Task requirements –
(a) According to the forum thread, how many VRMs does the stock GTX580 have?
(b) Reproduce word for word the stretch of the forum thread from "The GTX590 has" through "their current rating).".

Article –
● ● ●

The GTX590 has 5 VRMs per GPU, each rated at 35 amps. (meaning 35 watts at 1.0 volt), 10 VRMs, 350 watts maximum. The stock GTX580 has 8 VRMs but some custom PCB designs have up to 16 VRMs. (though I don’t know their current rating).

In general, more VRMs give “smoother” power, but the power limit is defined by the product of the VRM count, VRM current rating, and voltage.

Very interesting.

Any observations on the “intra-GPU” GTX 590 bandwidth? Is it getting full 16-lane PCIe 2.0 bandwidth from the onboard switch or less?

I think testing this may require the 4.0 P2P features to be working so that’s a good question as well: does P2P work?

Yes, interesting. Those interested in a 590 should probably wait for custom designs with more VRMs.

● ● ●

Entries –
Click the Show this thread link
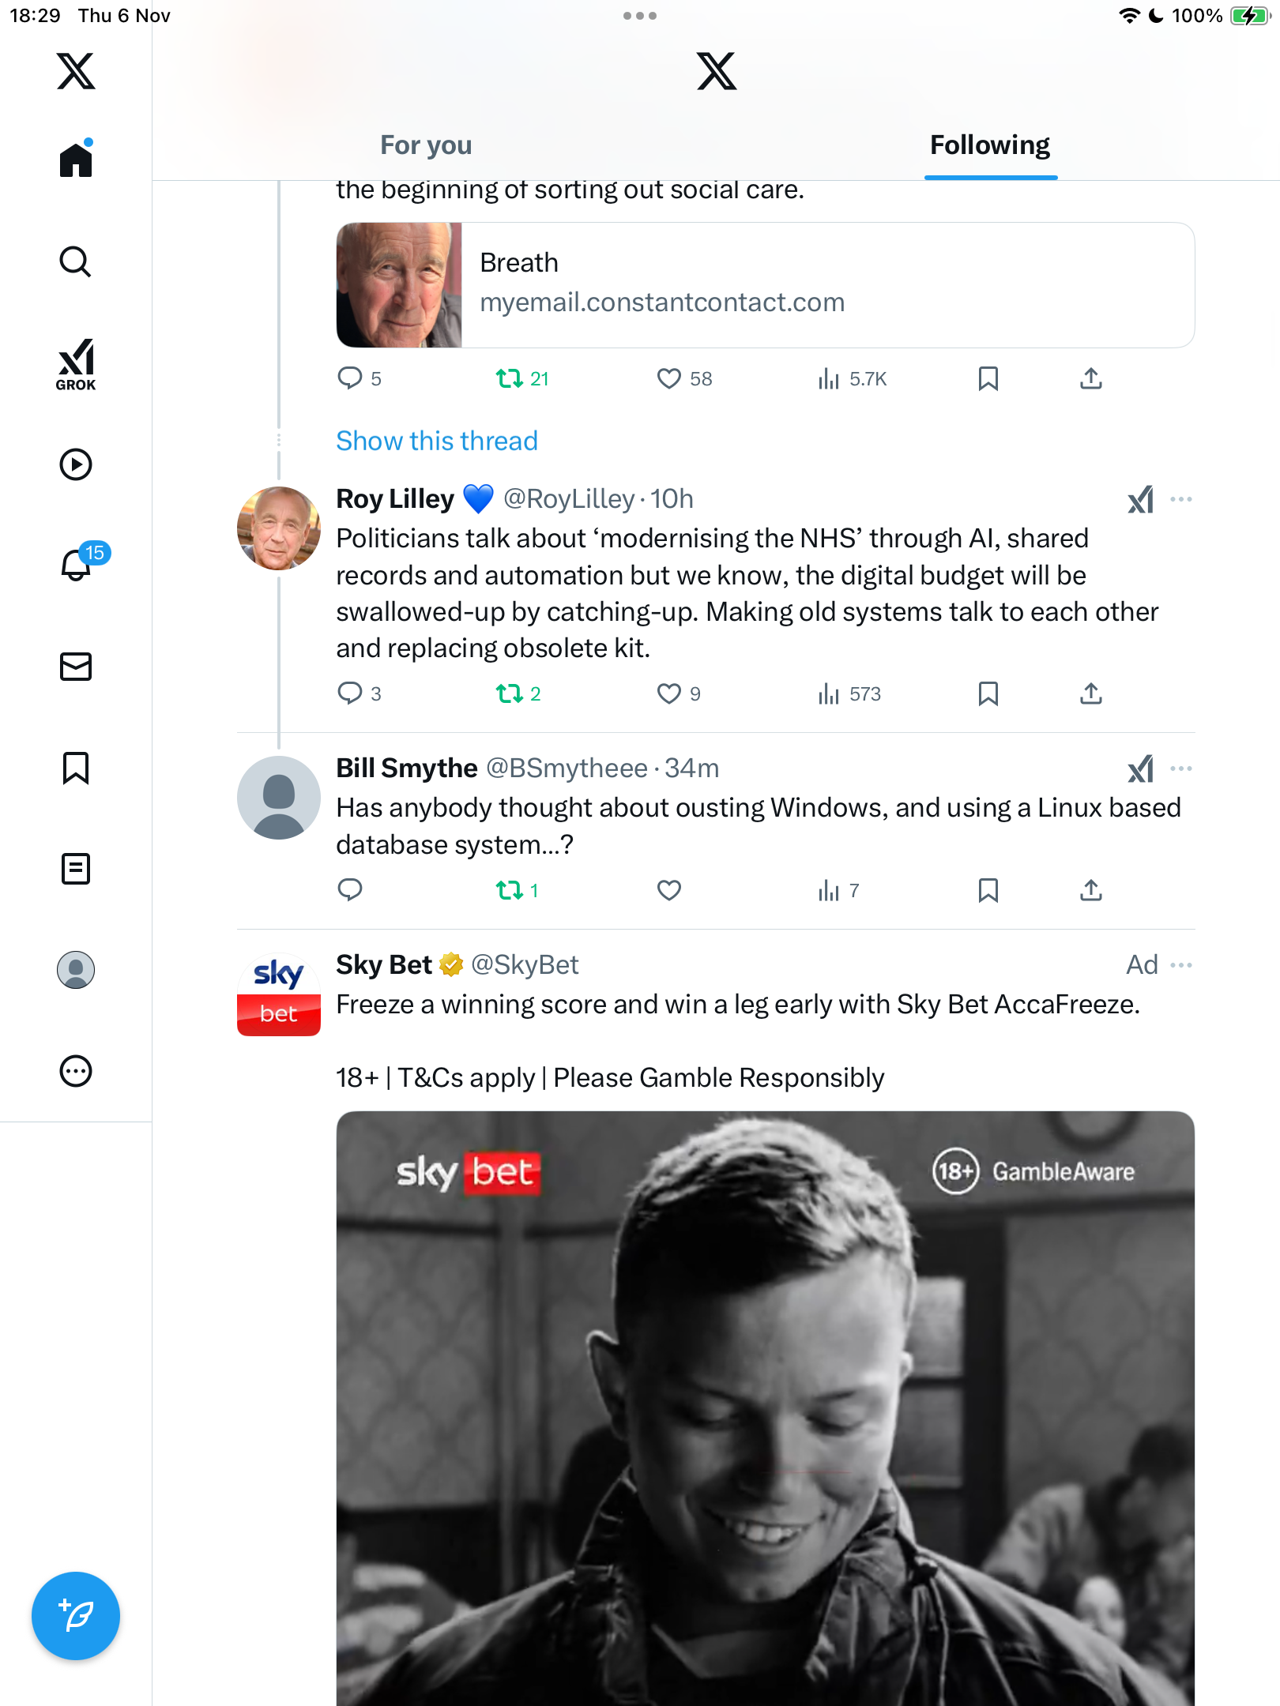pyautogui.click(x=437, y=441)
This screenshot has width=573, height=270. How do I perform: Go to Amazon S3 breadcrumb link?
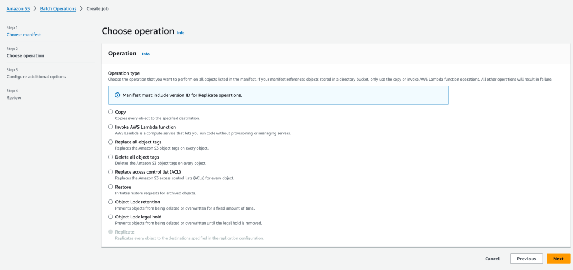(18, 8)
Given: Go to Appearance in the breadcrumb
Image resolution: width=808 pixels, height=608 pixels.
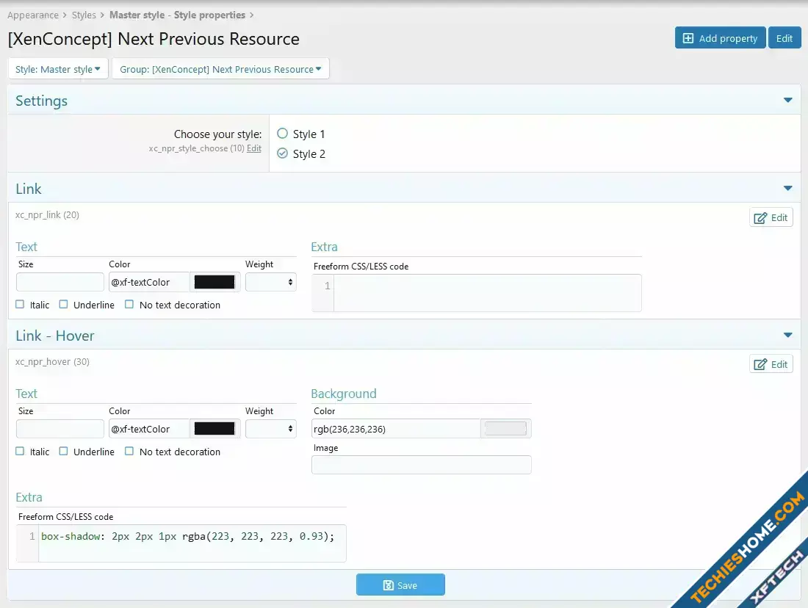Looking at the screenshot, I should 33,15.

● ● ●

Answers for this exercise –
(a) Eight.

(b)
The GTX590 has 5 VRMs per GPU, each rated at 35 amps. (meaning 35 watts at 1.0 volt), 10 VRMs, 350 watts maximum. The stock GTX580 has 8 VRMs but some custom PCB designs have up to 16 VRMs. (though I don’t know their current rating).